Циолковский глубоко чтил человека, которому принадлежали эти взволнованные, страстные слова. Он писал о нем в своей автобиографии: «Известный публицист Писарев заставлял меня дрожать от ра­дости и счастья. В нем я видел тогда второе «я»... Это один из самых уважаемых мною моих учителей».

Дни сменяли друг друга, менялись и книги, ко­торые читал юноша. Все весомее и ощутимее багаж знаний. Вот так бы еще несколько лет — и не надо никакого университета! Но нет, все настойчивее, все требовательнее зовет его обратно в Вятку отец. По письмам Константина (хотя он был очень далек от жалоб и хныканий), по отдельным рассказам вяти­чей, наезжавших в Москву, Эдуард Игнатьевич пред­ставил себе образ жизни сына. Представил — и ужаснулся: надо вытягивать его домой!

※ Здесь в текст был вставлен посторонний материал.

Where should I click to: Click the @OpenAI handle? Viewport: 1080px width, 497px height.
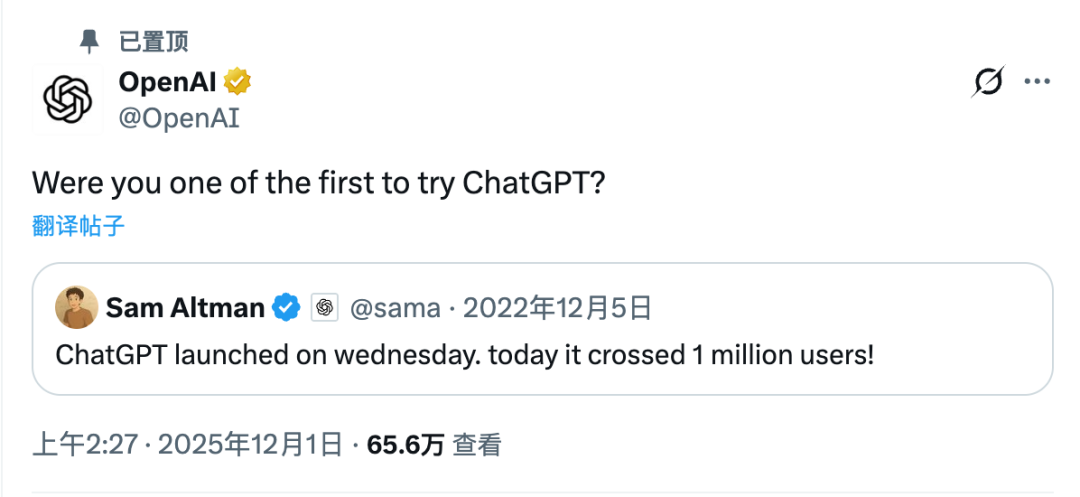coord(178,118)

Этой переписки между отцом и сыном история не сберегла. Но если бы она дошла до нас, мы, вероят­но, прочли бы о том, что Эдуард Игнатьевич соби­рается в отставку, что он стар, болен и ему уже не под силу поддерживать Костю.

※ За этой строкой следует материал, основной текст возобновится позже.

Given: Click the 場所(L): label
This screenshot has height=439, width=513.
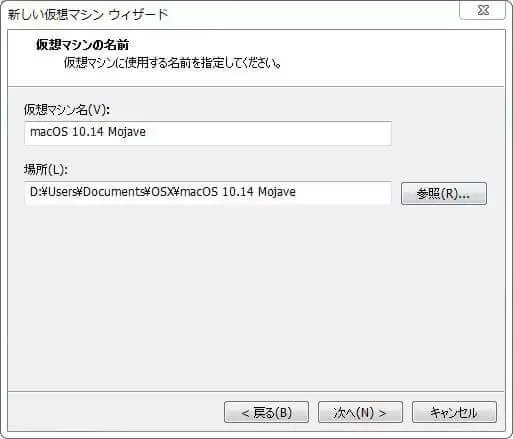Looking at the screenshot, I should (x=46, y=170).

Два чувства одолевали Константина после того, как он читал очередное письмо из дому. Ужасно не хотелось бросать занятия, расставаться с уютным за­лом Румянцевской библиотеки, с неприглядной, хотя уже привычно обжитой квартирой у прачки. Но юно­ша не мог не понимать, сколь тяжела ноша соста­рившегося отца. Пора освободить его от излишних забот. Вняв чувству долга, Константин запаковал свои нехитрые пожитки и пустился в обратный путь.